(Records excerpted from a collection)
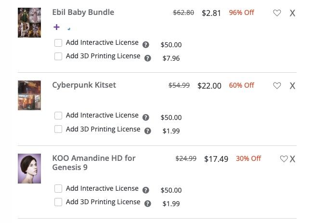Show 3D Printing License help for Ebil Baby Bundle
Viewport: 314px width, 223px height.
[148, 58]
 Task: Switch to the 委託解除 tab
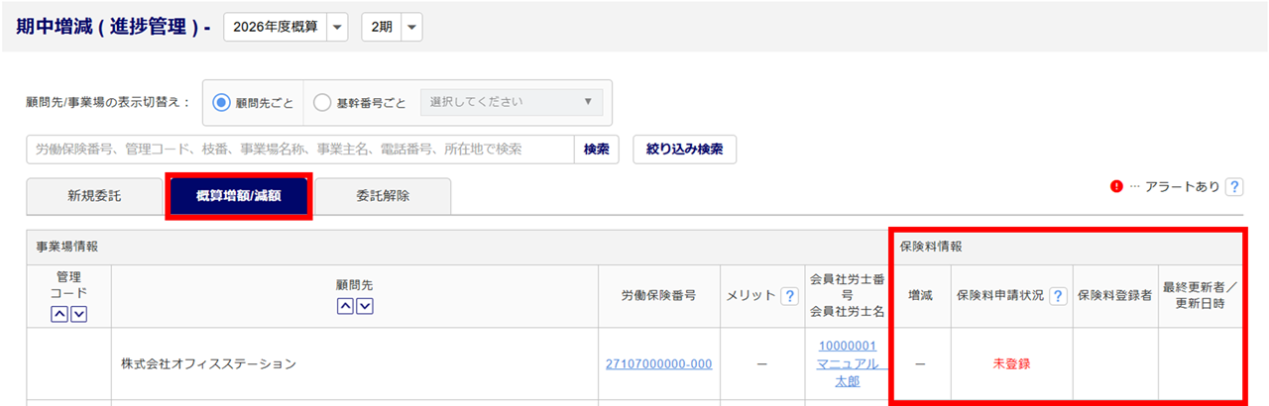click(383, 196)
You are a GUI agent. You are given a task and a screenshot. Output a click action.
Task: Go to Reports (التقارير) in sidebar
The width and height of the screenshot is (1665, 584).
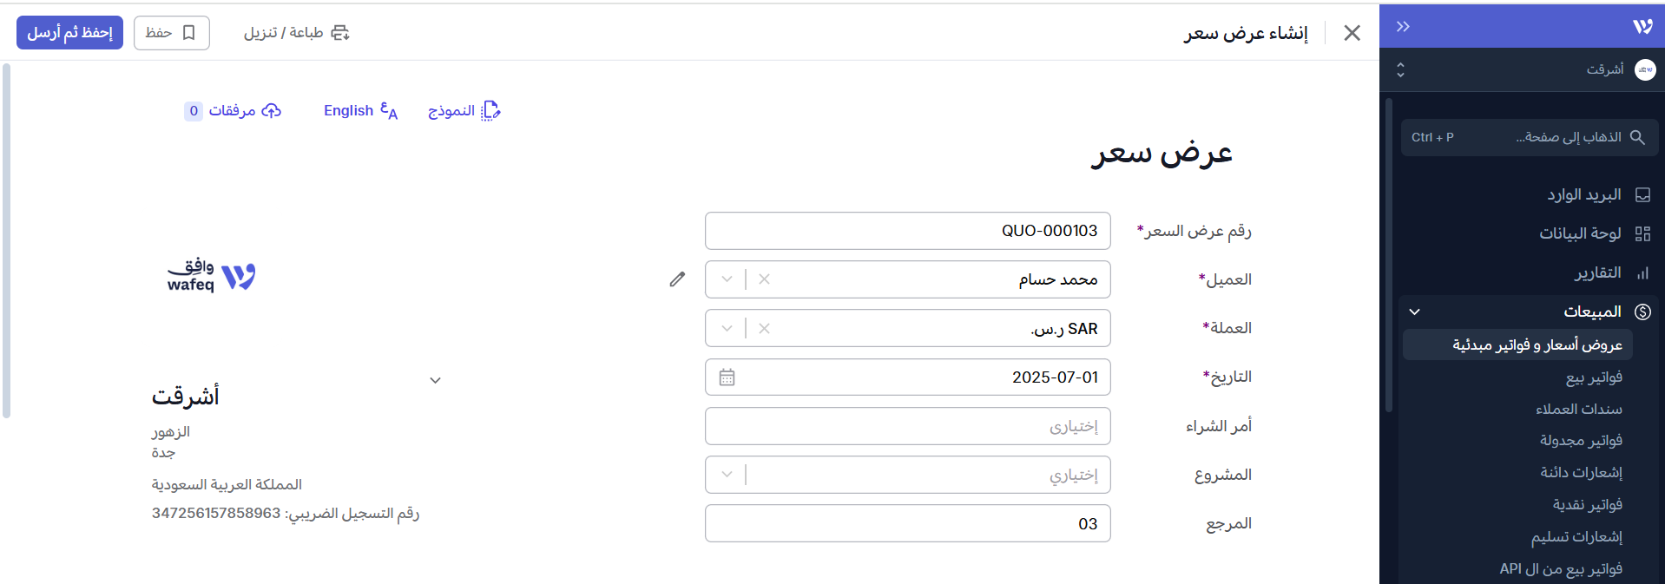1597,273
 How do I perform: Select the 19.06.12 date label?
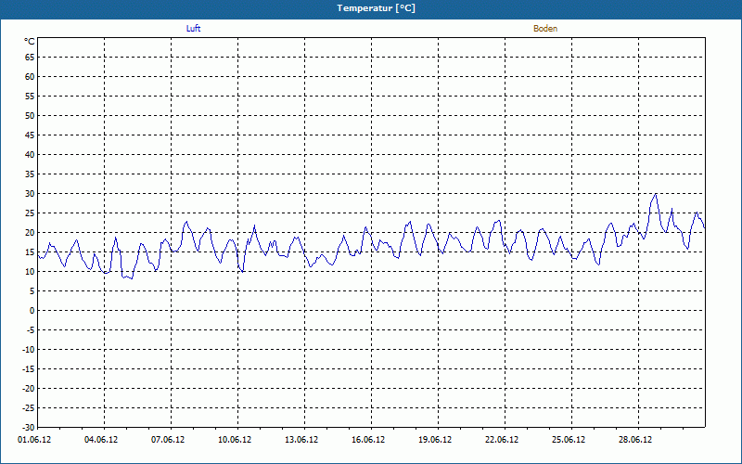tap(435, 440)
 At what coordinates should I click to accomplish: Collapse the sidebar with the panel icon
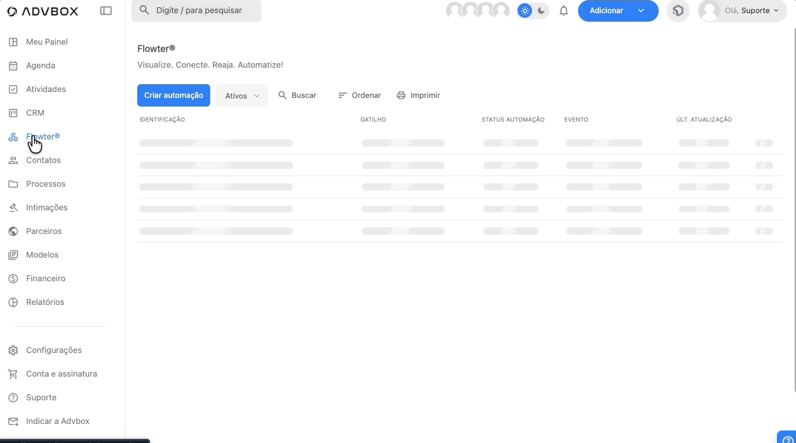click(x=106, y=11)
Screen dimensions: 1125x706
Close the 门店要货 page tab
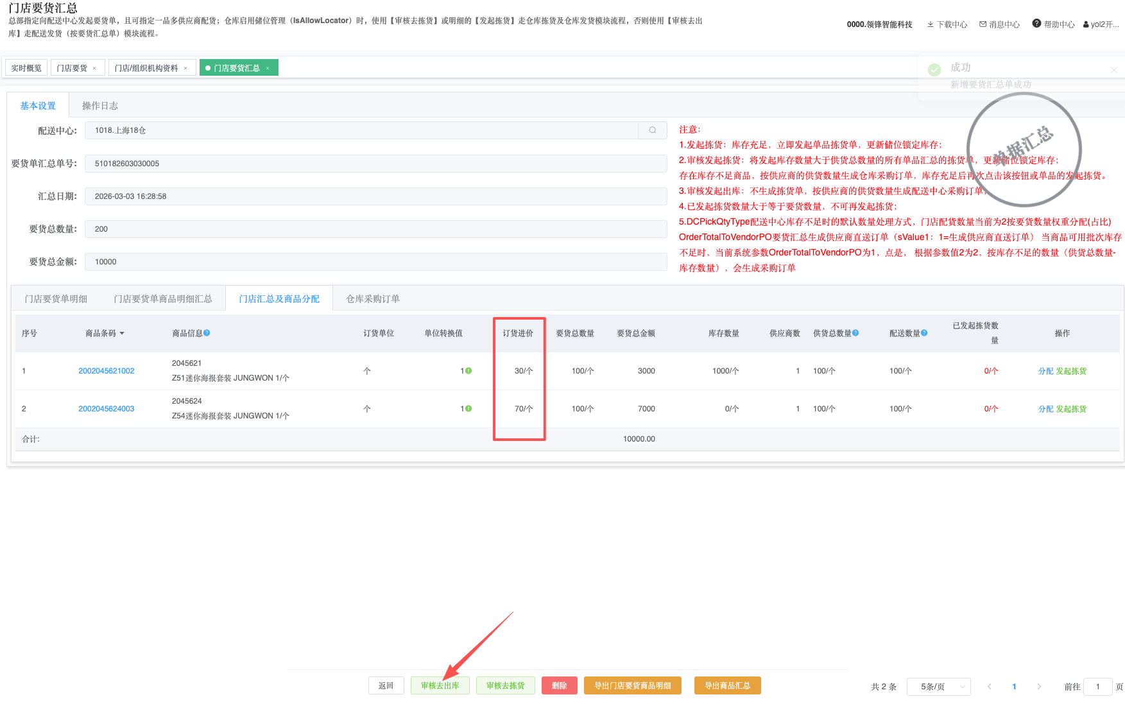(x=94, y=68)
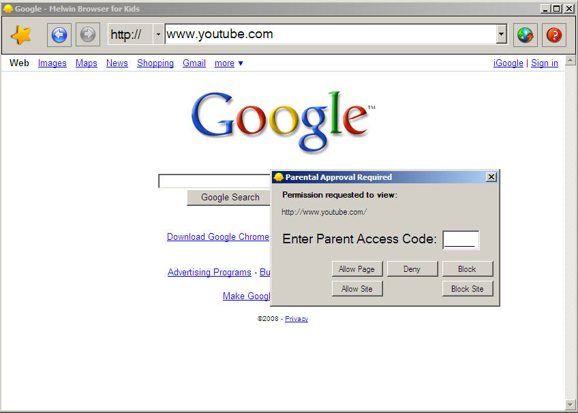Open help with the red question mark icon
Screen dimensions: 578x413
pos(554,35)
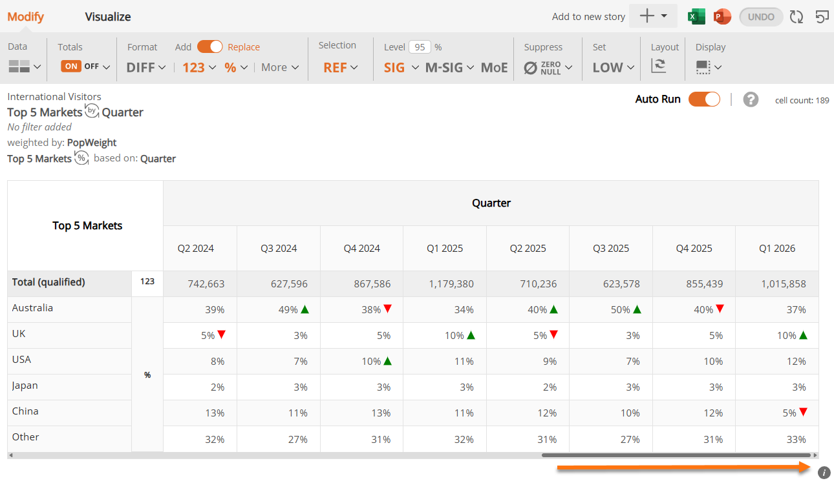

### GOAL OF THE EXERCISE
Copy word for word the span of the records above that begins at the line with "Task: Switch to the 委託解除 tab" and ends at the line with "Screen dimensions: 1125x706", including those two lines but not the pictures.

### PROBLEM SOLUTION
 Task: Switch to the 委託解除 tab
click(383, 196)
You are a GUI agent. You are given a task and a screenshot. Output a click action.
Task: Go to Reports (التقارير) in sidebar
The width and height of the screenshot is (1665, 584).
1597,273
 How do I perform: Select the 19.06.12 date label?
tap(435, 440)
 At what coordinates should I click to accomplish: Collapse the sidebar with the panel icon
click(x=106, y=11)
Screen dimensions: 1125x706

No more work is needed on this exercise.